Голубчик | страница 14



— Как его зовут, этого вашего уборщика?

— Не знаю. Мы мало знакомы. Но я ему так и сказал: хоть три километра, хоть два с лишним метра — размер тут ни при чем, удав есть удав, закон есть закон…

— Вы рассуждаете весьма здраво, — сказал закон, то есть комиссар. — Если бы все думали так же, был бы полный порядок. Но нынешняя молодежь слишком поверхностна.

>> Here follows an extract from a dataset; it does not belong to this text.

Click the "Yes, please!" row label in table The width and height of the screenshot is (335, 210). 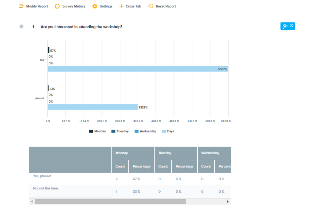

— Потому что ходит по улицам.

— Не понял…

— Ну, они все выходят на улицы, а улицы поверхностны. Надо уходить внутрь, зарываться вглубь, таиться во мраке, как Жан Мулен и Пьер Броссолет.

— Кто-кто?

— … а этот малый разозлился. Обозвал меня жертвой…

— Так как же зовут этого вашего уборщика?

— … сказал, что мой удав — религиозный дурман, что я должен вылезти из своей дыры и развернуться во всю ширь, во всю длину. Нет, про длину, пожалуй, не говорил, длина его не волнует.

— Он, по крайней мере, француз?

— …даже польстил мне — назвал отклонением от природы. Я-то понял, что он хочет сделать мне приятное.

— Хорошо бы вы время от времени заходили ко мне, месье Кузен, с вами узнаешь столько нового. Только постарайтесь записывать имена и адреса. Всегда полезно заводить друзей.

— Я еще сказал ему, что человеческое несовершенство не исправишь с оружием в руках.

— Постойте, постойте. Он что же, разговаривал с вами с оружием в руках?

— Да нет! Наоборот, он всех голыми руками норовит. Это я сказал — «с оружием в руках», так уж говорится. Фигура речи, добрая старая франкоязычная фигура. Но у удава своя фигура, какие же у него руки!

— Так это вы ему пригрозили? А он что?

— Взорвался. Обозвал меня эмбрионом, который боится родиться на свет. Вот тогда-то я от него и услышал про аборты и про заявление профессора Лорта-Жакоба, ну, знаете, из Ассоциации врачей.

— Кого-кого?

— Великого сына Франции, ныне, увы, покойного, который тут совершенно ни при чем. Я ему и говорю: «Ладно, а что вы сделали, чтобы помочь мне родиться?»

— Профессору Лорта-Жакобу? Но он же не акушер! Он знаменитый хирург! Светило!

— О хирургии и речь. Мальчишка-уборщик так и сказал мне в тот раз в коридоре на десятом этаже: «Рождение — это активное действие». Операция. Возможно, кесарево сечение. Поиск выхода. А если выхода нет, надо его проделать. Понимаете?

— Разумеется, понимаю. Не понимал бы, месье Кузен, так меня бы не назначили комиссаром XV округа. Здесь ведь полно студентов. Чтобы справляться с работой, надо находить с ними общий язык.

— Ну вот, когда я отказался растянуться на три километра, от Бастилии до Стены ком мунаров, с песнями, он прямо взорвался. Назвал отклонением от природы,… Сказал, что а боюсь родиться на свет, не живу, а только делаю вид, и вообще не человек, а животное, в чем я, в общем-то, не вижу ничего оскорбительного. И ушел. А я ему тогда сказал, что я действительно отклонение, как любое существо, находящееся в переходном состоянии, и этим горжусь, что жить — значит дерзать, а дерзание — всегда против природы, взять хоть первых христиан, и видал я эту природу, извиняюсь, в одном месте. Мне, говорю, не хватает любви и ласки, и пошел ты на фиг.